_Required task_
Copy the lines of the records below verbatim, starting at the line containing "Image resolution: width=800" and ending at the line containing "[x=677, y=423]", with both of those lines included.

Stored items from a collection
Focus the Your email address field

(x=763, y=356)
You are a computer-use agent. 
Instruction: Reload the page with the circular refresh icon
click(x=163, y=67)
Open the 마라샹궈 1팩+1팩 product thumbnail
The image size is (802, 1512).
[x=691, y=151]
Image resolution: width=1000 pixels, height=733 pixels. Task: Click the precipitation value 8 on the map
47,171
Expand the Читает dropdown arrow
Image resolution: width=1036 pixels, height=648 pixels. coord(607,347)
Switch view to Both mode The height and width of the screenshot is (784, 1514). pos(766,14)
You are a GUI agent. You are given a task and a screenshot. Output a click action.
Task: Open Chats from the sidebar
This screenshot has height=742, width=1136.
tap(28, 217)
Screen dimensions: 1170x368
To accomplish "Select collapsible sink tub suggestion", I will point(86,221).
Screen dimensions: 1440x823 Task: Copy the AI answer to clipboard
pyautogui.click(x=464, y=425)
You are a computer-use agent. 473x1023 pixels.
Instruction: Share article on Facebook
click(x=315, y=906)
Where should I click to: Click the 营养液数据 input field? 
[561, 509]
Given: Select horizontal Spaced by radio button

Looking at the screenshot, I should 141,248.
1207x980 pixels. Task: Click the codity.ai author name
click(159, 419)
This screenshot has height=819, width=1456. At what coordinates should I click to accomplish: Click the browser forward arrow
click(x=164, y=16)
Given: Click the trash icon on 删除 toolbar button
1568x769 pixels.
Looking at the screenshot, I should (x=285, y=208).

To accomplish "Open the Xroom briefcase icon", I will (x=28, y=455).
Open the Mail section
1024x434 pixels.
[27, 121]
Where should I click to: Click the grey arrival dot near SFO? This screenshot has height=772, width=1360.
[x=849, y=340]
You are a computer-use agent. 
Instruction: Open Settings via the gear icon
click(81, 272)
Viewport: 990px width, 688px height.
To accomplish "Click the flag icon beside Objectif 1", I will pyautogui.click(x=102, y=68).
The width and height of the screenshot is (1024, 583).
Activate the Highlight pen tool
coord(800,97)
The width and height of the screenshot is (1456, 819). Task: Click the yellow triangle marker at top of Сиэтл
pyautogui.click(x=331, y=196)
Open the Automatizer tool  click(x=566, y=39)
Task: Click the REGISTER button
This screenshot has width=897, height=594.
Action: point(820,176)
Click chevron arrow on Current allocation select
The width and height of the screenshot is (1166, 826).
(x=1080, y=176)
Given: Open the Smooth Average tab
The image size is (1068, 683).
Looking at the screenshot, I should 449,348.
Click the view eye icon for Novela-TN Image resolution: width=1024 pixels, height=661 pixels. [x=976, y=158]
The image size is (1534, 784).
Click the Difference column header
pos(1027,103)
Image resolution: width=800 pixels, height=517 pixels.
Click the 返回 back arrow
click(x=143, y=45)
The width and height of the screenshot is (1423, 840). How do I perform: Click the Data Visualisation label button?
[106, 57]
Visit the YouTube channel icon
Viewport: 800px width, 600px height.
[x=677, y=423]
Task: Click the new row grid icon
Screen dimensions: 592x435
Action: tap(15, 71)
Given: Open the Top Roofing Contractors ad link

_Answer_
Image resolution: width=800 pixels, height=517 pixels.
Click the 返回 back arrow
click(x=143, y=45)
The width and height of the screenshot is (1423, 840). How do I perform: Click the Data Visualisation label button?
[106, 57]
Visit the YouTube channel icon
Viewport: 800px width, 600px height.
[x=677, y=423]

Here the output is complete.